Comment by barishnamazov
12 hours ago
I like that this relies on generating SQL rather than just being a black-box chat bot. It feels like the right way to use LLMs for research: as a translator from natural language to a rigid query language, rather than as the database itself. Very cool project!
Hopefully your API doesn't get exploited and you are doing timeouts/sandboxing -- it'd be easy to do a massive join on this.
I also have a question mostly stemming from me being not knowledgeable in the area -- have you noticed any semantic bleeding when research is done between your datasets? e.g., "optimization" probably means different things under ArXiv, LessWrong, and HN. Wondering if vector searches account for this given a more specific question.
This is the route I went for making Claude Code and Codex conversation histories local and queryable by the CLIs themselves.
Create the DB and provide the tools and skill.
This blog entry explains how: https://contextify.sh/blog/total-recall-rag-search-claude-co...
It is a macOS client at the present but I have a Linux-ready engine I could use early feedback on if anyone is interested in giving it a go.
I don’t have the experiments to prove this, but from my experience it’s highly variable between embedding models.
Larger, more capable embedding models are better able to separate the different uses of a given word in the embedding space, smaller models are not.
I'm using Voyage-3.5-lite at halfvec(2048), which with my limited research, seems to be one of the best embedding models. There's semi-sophisticated (breaking on paragraphs, sentences) ~300 token chunking.

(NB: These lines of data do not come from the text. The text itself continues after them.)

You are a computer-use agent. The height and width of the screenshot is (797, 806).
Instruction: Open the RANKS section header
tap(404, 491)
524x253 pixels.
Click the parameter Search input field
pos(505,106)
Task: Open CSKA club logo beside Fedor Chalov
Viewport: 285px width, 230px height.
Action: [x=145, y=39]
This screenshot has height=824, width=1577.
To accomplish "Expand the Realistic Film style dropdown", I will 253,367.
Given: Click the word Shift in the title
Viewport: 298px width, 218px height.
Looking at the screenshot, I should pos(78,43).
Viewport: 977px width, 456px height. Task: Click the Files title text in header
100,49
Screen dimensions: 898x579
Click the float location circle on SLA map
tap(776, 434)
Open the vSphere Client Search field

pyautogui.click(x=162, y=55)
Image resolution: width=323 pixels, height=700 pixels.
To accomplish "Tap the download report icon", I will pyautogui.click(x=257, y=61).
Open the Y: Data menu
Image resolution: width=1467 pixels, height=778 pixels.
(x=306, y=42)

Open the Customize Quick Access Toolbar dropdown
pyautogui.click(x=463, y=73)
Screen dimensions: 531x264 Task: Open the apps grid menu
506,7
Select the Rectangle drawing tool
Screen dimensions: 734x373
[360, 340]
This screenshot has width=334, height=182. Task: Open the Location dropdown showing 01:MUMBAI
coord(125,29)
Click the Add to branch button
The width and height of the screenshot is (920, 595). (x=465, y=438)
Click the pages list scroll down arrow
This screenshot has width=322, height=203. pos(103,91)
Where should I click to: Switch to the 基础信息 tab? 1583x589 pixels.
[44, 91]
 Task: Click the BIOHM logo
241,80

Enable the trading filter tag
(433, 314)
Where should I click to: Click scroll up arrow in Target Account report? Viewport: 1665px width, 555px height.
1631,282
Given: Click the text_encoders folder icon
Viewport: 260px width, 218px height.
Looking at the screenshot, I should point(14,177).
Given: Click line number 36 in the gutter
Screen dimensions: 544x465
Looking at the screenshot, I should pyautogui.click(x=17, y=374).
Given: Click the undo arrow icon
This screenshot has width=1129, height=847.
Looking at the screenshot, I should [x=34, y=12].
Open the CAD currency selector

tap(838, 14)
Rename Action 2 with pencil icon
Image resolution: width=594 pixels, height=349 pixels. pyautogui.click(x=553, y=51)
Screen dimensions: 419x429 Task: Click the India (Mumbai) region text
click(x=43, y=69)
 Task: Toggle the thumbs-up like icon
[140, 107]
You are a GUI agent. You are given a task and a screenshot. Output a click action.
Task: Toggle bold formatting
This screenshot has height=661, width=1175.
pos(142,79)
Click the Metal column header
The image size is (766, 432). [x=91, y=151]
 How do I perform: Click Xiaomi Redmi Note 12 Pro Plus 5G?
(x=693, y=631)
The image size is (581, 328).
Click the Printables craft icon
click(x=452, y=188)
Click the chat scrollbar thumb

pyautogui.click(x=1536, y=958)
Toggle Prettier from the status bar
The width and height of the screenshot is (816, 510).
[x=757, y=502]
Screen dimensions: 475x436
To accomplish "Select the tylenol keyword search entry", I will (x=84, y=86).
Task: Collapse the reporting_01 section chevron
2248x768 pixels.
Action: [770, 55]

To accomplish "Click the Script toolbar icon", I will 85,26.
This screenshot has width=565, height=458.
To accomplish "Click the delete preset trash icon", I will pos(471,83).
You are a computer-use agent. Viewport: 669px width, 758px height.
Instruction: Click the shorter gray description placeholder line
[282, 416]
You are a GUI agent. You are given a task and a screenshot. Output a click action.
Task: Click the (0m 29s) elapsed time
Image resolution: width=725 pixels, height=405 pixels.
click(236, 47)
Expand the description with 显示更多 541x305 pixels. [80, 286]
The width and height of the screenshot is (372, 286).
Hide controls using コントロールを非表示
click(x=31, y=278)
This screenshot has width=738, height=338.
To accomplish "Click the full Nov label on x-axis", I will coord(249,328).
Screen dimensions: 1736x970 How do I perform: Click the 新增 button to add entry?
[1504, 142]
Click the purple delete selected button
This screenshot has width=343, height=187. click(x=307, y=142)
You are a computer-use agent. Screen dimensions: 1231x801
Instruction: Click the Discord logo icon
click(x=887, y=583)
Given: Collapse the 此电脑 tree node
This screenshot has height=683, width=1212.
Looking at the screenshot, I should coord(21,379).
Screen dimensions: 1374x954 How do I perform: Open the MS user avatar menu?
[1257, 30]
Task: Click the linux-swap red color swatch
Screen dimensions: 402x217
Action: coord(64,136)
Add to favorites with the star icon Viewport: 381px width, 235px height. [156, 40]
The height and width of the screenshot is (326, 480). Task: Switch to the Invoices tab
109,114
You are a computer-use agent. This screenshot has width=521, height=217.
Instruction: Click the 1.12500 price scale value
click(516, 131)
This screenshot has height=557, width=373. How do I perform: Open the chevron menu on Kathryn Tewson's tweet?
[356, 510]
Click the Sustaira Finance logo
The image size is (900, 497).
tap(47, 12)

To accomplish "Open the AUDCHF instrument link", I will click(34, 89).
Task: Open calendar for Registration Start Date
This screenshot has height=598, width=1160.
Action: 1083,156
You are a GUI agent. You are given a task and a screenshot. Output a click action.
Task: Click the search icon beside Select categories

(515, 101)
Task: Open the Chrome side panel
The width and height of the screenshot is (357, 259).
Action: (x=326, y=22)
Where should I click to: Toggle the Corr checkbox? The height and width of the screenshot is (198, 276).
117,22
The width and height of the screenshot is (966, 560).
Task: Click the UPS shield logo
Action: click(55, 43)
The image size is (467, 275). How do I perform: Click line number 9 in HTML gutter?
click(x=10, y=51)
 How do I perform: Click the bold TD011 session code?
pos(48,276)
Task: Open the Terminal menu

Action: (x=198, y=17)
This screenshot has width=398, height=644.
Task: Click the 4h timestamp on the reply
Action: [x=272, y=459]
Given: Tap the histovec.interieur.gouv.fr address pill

When Claude is using our embed endpoint to embed arbitrary text as a search vector, it should work pretty well cross-domains. One can also use compositions of centroids (averages) of vectors in our database, as search vectors.
I was thinking about it a fair bit lately. We have all sorts of benchmarks that describe a lot of factors in detail, but all those are very abstract and yet, those do not seem to map clearly to well observed behaviors. I think we need to think of a different way to list those.